Il faut donc impérativement que les Etats occidentaux reprennent
la main, cette fois-ci dans le domaine de l'économie réelle.
Tant que le nouveau président américain ne sera pas
élu, il n'est pas possible de prévoir ce que fera
l'Amérique. Mais l'Europe ne peut pas se permettre d'attendre.
Il
n'est cependant malheureusement pas possible aujourd'hui d'affirmer
que les gouvernements européens ont pleinement compris le
message de la crise. Nous avons vu que devant le Parlement de Strasbourg,
la proposition de la France de mettre en place un ou plusieurs fonds
d'intervention européens, dits fonds souverains, n'a pas
fait l'unanimité. Pour le moment, les grands Etats n'en veulent
pas, pour des raisons peu avouables : peur de devoir comprimer les
dépenses de consommation afin de se procurer des ressources,
peur de voir des fonds européens privilégier les stratégies
industrielles des autres Etats au lieu des leurs propres. Ceci,
pensons-nous, est lamentable et devra changer si l'Europe ne veut
pas disparaître, non seulement au plan économique mais
au plan de sa civilisation.
Constatant
le refus européen de décider de fonds souverains européens,
Nicolas Sarkozy a proposé le 22 octobre à Argonay
de mettre en place un fonds souverain à la française
(fonds stratégique d'investissement) adossé aux organismes
publics de crédit. La Caisse des dépôts en assurerait
la gestion, sous la surveillance de l'Assemblée nationale
et du Parlement. Ce fonds viendrait en aide aux entreprises en difficulté
et le cas échéant pourrait intervenir dans le capital
d'entreprises jugées stratégiques menacées
par les investissements étrangers. Il faut le faire. Mais
la majorité actuelle, soutenue par le patronat (Medef) n'y
est guère favorable.
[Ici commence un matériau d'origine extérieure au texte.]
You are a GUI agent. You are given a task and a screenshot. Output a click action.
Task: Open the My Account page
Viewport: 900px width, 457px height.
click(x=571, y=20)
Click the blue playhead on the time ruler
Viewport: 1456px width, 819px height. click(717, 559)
Elle ergote sur le montant du fonds,
qui ne pourrait pourtant pas être inférieur à
100 milliards, comme sur les ressources d'emprunts auxquelles le
fonds ferait appel et sur le type d'entreprises qu'il devrait privilégier.
Il
est évident que le fonctionnement d'un tel fonds, à
moins de céder aux improvisations et aux pressions électorales,
nécessiterait des compétences techniques et à
des volontés politiques dont depuis quelques années,
la France, démagogie anti-Etat aidant, s'est privée.
Plus généralement, il devra s'insérer dans
la définition de stratégies économiques et
sociales à long terme. Celles-ci n'auraient guère
de sens si elles étaient arrêtées sans coordination
avec les pays européens. Espérons donc que la proposition
de Nicolas Sarkozy jouera le rôle d'entraînement nécessaire,
face à des Etats comme l'Allemagne, l'Espagne et l'Italie
qui ne pourraient pas rester en dehors de tels dispositifs.
A
la fin de ce mois d'octobre, nul ne peut dire ce qui sera ou non
décidé en matière de relance de l'économie
réelle, tant au plan français qu'au plan européen.
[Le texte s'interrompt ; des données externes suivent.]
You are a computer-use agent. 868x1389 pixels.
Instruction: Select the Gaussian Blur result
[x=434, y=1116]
La tentation reste grande de soutenir artificiellement des secteurs
comme l'automobile ou l'immobilier dont le poids électoral
est grand mais dont la décroissance ou tout au moins la reconversion
radicale sont objectivement nécessaires. Nous avons déjà
évoqué dans nos colonnes le fait qu'un grand plan
européen visant à développer systématiquement
l'électricité verte et, en association, les technologies
d'économies d'énergies serait un excellent outil pour
placer l'Europe en tête des croissances saines de demain(2).
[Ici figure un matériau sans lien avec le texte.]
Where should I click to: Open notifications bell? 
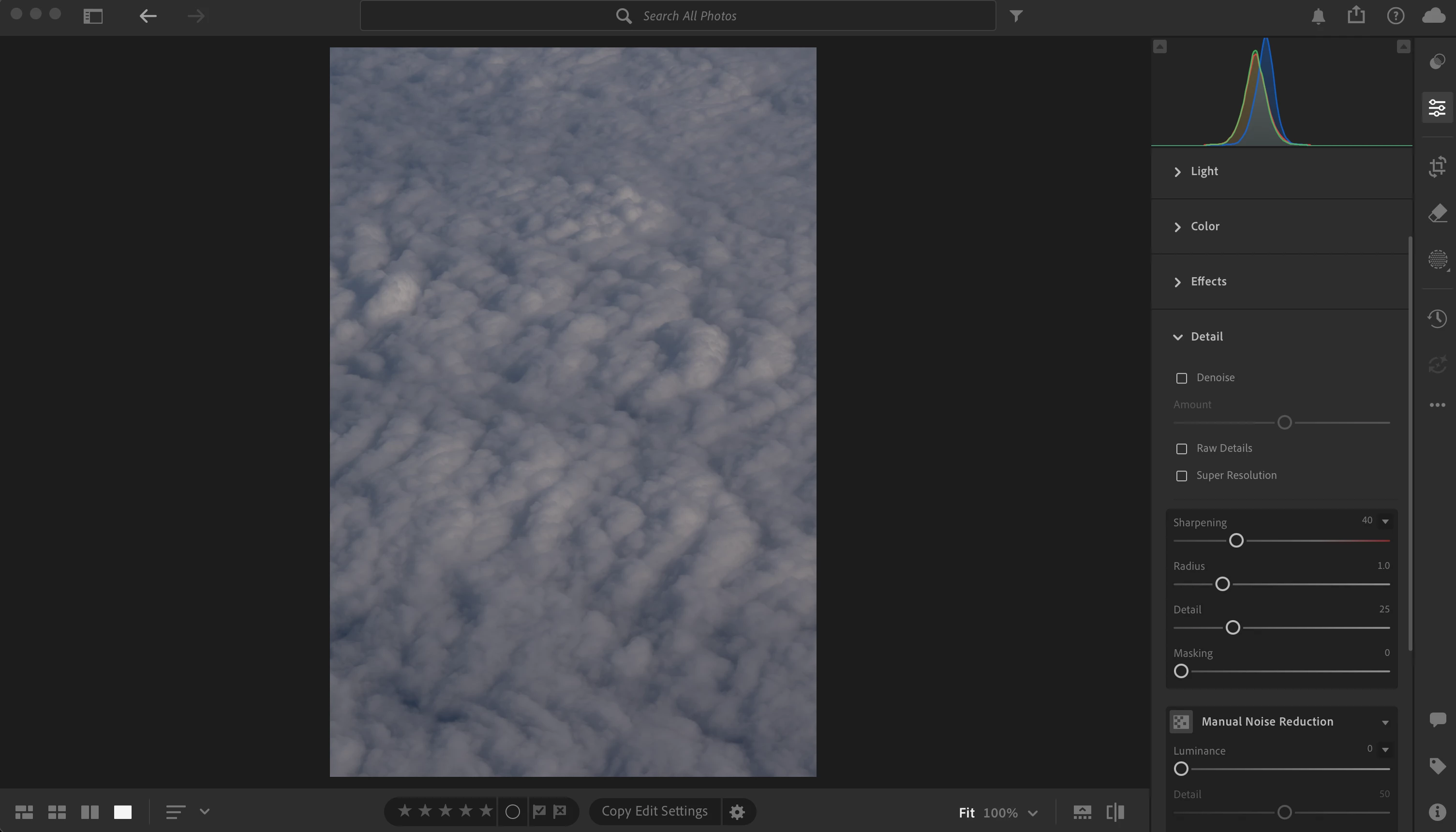pyautogui.click(x=1318, y=16)
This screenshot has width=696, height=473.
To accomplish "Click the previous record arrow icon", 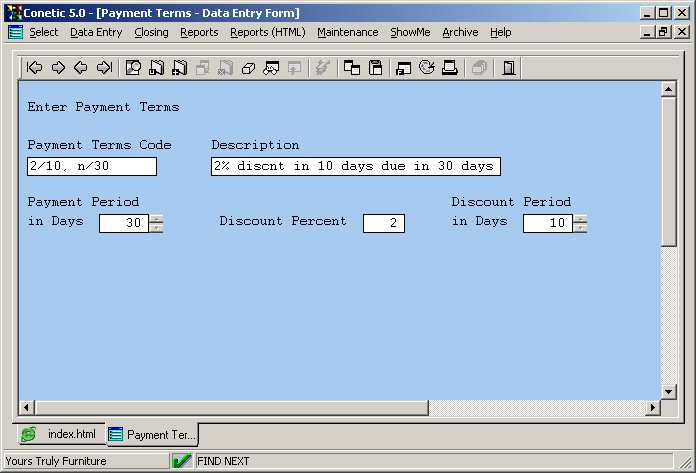I will click(x=80, y=68).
Les recherches scientifiques et technologiques, les PMI innovantes,
l'emploi à haute valeur ajoutée et finalement les
exportations en bénéficieraient. Mais on peut compter
sur les lobbies pétroliers et leurs alliés pour s'appuyer
sur la baisse temporaire des prix du pétrole brut afin de
repousser à plus tard les décisions nécessaires.
Ainsi la course de l'Europe et du monde au désastre pourra
se poursuivre tranquillement pendant quelques mois.